Use DeMoivre's formula to derive the trig identities $$\begin{cases} \cos3\theta = (\cos\theta)^2-3\cos\theta(\sin\theta)^2\\ \sin3\theta=3(\cos\theta)^2\sin\theta-(\sin\theta)^3 \end{cases}$$ and note: $(a+b)^3 = a^3+3a^2b+3ab^2+b^3$
I'm kind of clueless on how to do this. I missed class when we learned how to apply DeMoivre's formula.

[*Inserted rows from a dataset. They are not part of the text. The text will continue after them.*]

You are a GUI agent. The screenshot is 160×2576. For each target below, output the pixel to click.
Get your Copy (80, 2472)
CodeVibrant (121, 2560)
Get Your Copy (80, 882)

DeMoivre's formula looks like this: $$ \color{maroon}{\cos(n\theta)} + i\color{navy}{\sin(n\theta)} = (\cos(\theta) + i\sin(\theta))^n $$ Use the case where $n=3$ and multiply out the RHS. So $\color{maroon}{\cos(3\theta)} + i\color{navy}{\sin(3\theta)} = $ $$ \begin{align} &= (\cos(\theta) + i\sin(\theta))^3 \\ &=\big(\cos^2(\theta)-\sin^2(\theta)+2i\sin(\theta)\cos(\theta)\big)(\cos(\theta) + i\sin(\theta)) \\ &=\cos^3(\theta)-\sin^2(\theta)\cos(\theta)+2i\sin(\theta)\cos^2(\theta)+i\sin(\theta)\cos^2(\theta)-i\sin^3(\theta)-2\sin^2(\theta)\cos(\theta)\\ &= \dotsc \end{align} $$ And then we can group the terms with a coefficient of $i$ and those without a coefficient of $i$: $$ \begin{align} \dotsc &= \color{maroon}{\big(\cos^3(\theta)-3\sin^2(\theta)\cos(\theta)\big)} + i\color{navy}{\big(-\sin^3(\theta)+3\sin(\theta)\cos^2(\theta)\big)} \end{align} $$ Then looking back at the $\color{maroon}{\cos(3\theta)} + i\color{navy}{\sin(3\theta)}$ that we started with, we can see that the $\color{maroon}{\text{real term}}$ in this expression must be equal to the $\color{maroon}{\text{real term}}$ in our result, and the $\color{navy}{\text{imaginary term}}$ in this expression must be equal to the $\color{navy}{\text{imaginary term}}$ in our result. So, $$ \begin{cases}\color{maroon}{\cos(3\theta) = \cos^3(\theta)-3\sin^2(\theta)\cos(\theta)}\\ \color{navy}{\sin(3\theta) = -\sin^3(\theta)+3\sin(\theta)\cos^2(\theta)} \end{cases} $$